I have a background in silverware and none whatsoever in refining - so I know how much silver was originally plated onto flatware but I have no idea what the cost is to remove it. So my question is simply what is the cost to remove the silverplate from say 10,000 silverplate forks? Furthermore, what is the standard method for doing this - does the technology exist to do this effectively (ie recover the majority of silver on the fork)? Simply put, how much would it cost me to recover the silver from 10,000 silverplate forks and what percent of the silver on the forks could I expect to recover? Which refining company would be able to help me with this?


----------



## goldsilverpro (Nov 22, 2010)

I may be wrong, but I doubt if you can find a refiner that would accept that job. There is really no good way that I know of to process this material. However, I did come up with an electrolytic cyanide method, years ago, that worked pretty well. To use it, you would either have to rack the pieces individually or use a barrel plater. A second possibility is to use the sulfuric stripper - however, you'll have to figure out how to get the silver out of the sulfuric. Thirdly, you could use hot 95 sulfuric/5 nitric, but that is dangerous, slow, and probably expensive.

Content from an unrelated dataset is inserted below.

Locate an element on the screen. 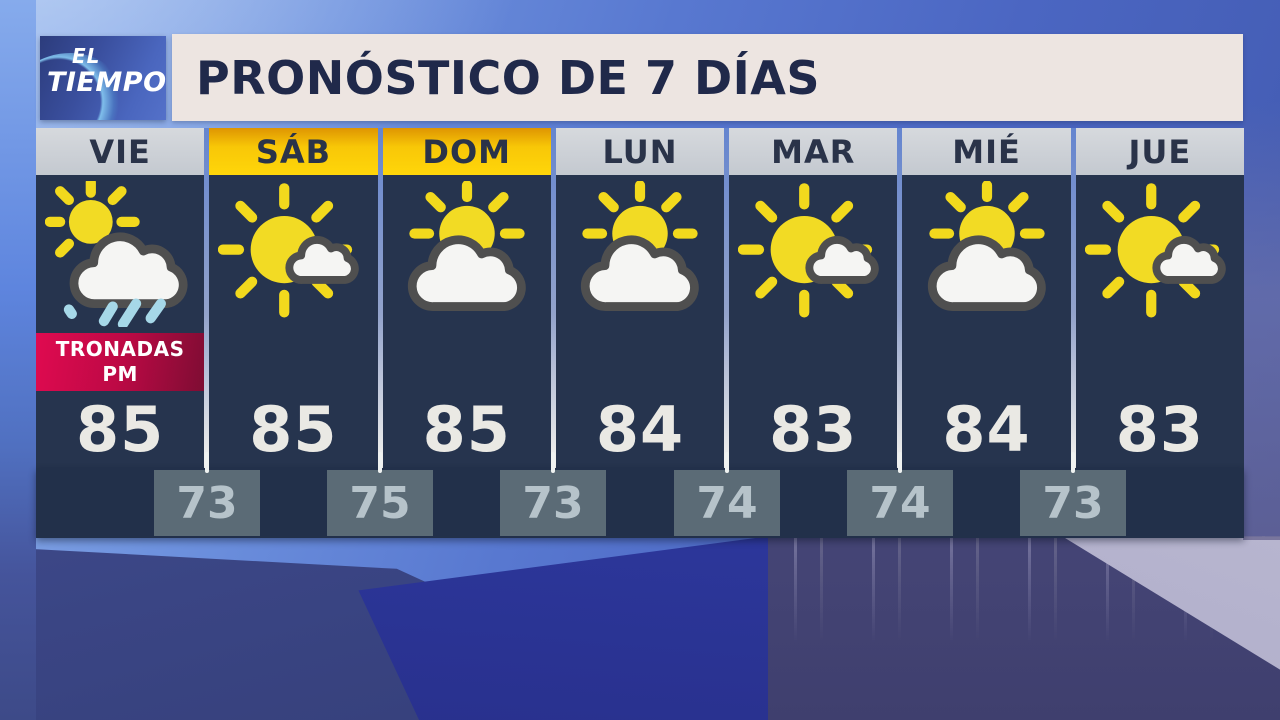  day-column-dom: DOM 85 is located at coordinates (466, 298). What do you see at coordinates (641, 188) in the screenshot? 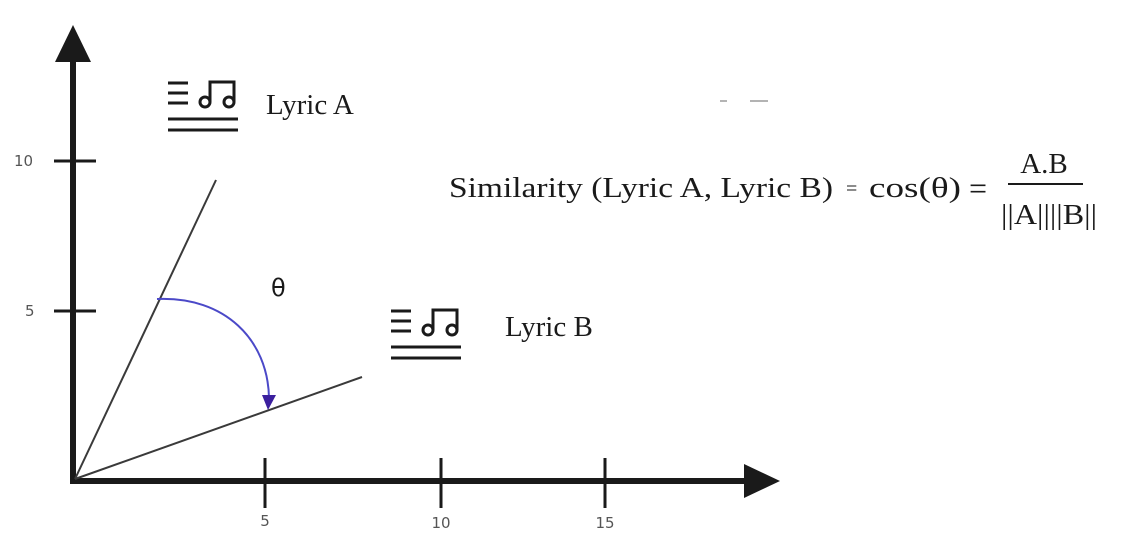
I see `formula-lhs: Similarity (Lyric A, Lyric B)` at bounding box center [641, 188].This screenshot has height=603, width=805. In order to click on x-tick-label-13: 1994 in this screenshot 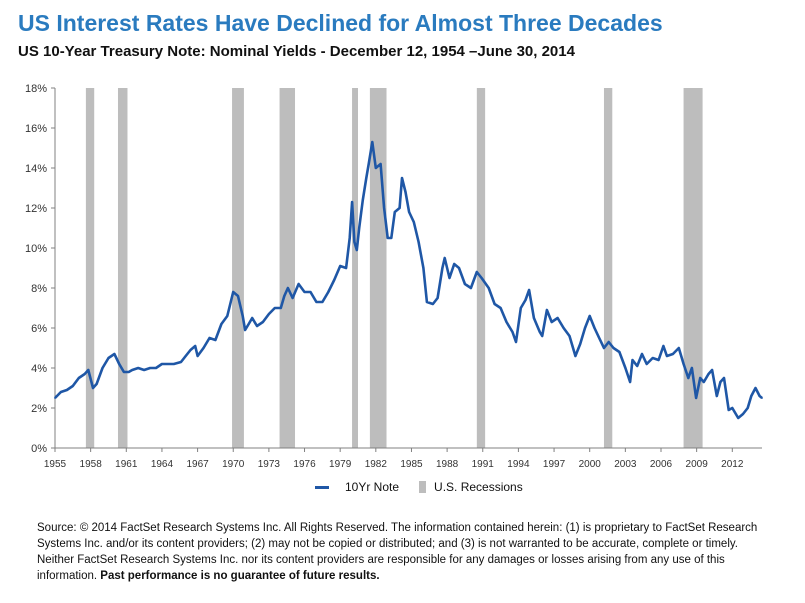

Here's a list of the various standard specifications of silverplate from the Butts and Coxe silver book. I don't know whether the items are stamped this way, or not, but I think many are.

Half plate - 1 tr.oz. of silver per gross (144 pieces) of teaspoons
Standard plate - 2 oz/gross
Double plate - 4 oz/gross
Triple plate - 6 oz/gross
Quadruple plate - 8 oz/gross
Federal Specification - 9 oz/gross

The silver thickness on these ranges from .00015" to .00125". At a $27 silver spot, that figures from $0.022 to $0.187 per square inch of surface area.



*BTW*, here's an easy new way to convert plating thicknesses to dollars per square inch.

For Gold: (plating thickness in inches) x 10.18 x spot price = $ value/square inch
For silver: (plating thickness in inches) x 5.53 x spot price = $ value/square inch

Why this works:

Please note that the plating thickness in inches = the number of cubic inches of one square inch. Example: .00015" x 1" x 1" = .00015 cu.in.

A cu.in. of gold weighs 10.18 tr.oz. A cu.in. of silver weighs 5.53 tr.oz.

In practice, the values run slightly less, since the density of plating is always slightly less than the theoretical density, due to alloying ingredients, inclusions, and/or porosity.


----------



## Anonymous (Nov 22, 2010)

What about 1,000,000 plated forks? You know what you are doing and I have the material so why don't we work together on this?


----------



## goldsilverpro (Nov 22, 2010)

silverscrape said:


> What about 1,000,000 plated forks? You know what you are doing and I have the material so why don't we work together on this?



Explain what you have in mind more fully. PM me if you want.


----------



## adarnametal (Feb 15, 2011)

This seems like a Nigerian scam :lol: 1 000 000 silverplated forks??
Where did you find all these?
I am starting trading silverplate now, I will tell you in one month if it was profitable!


----------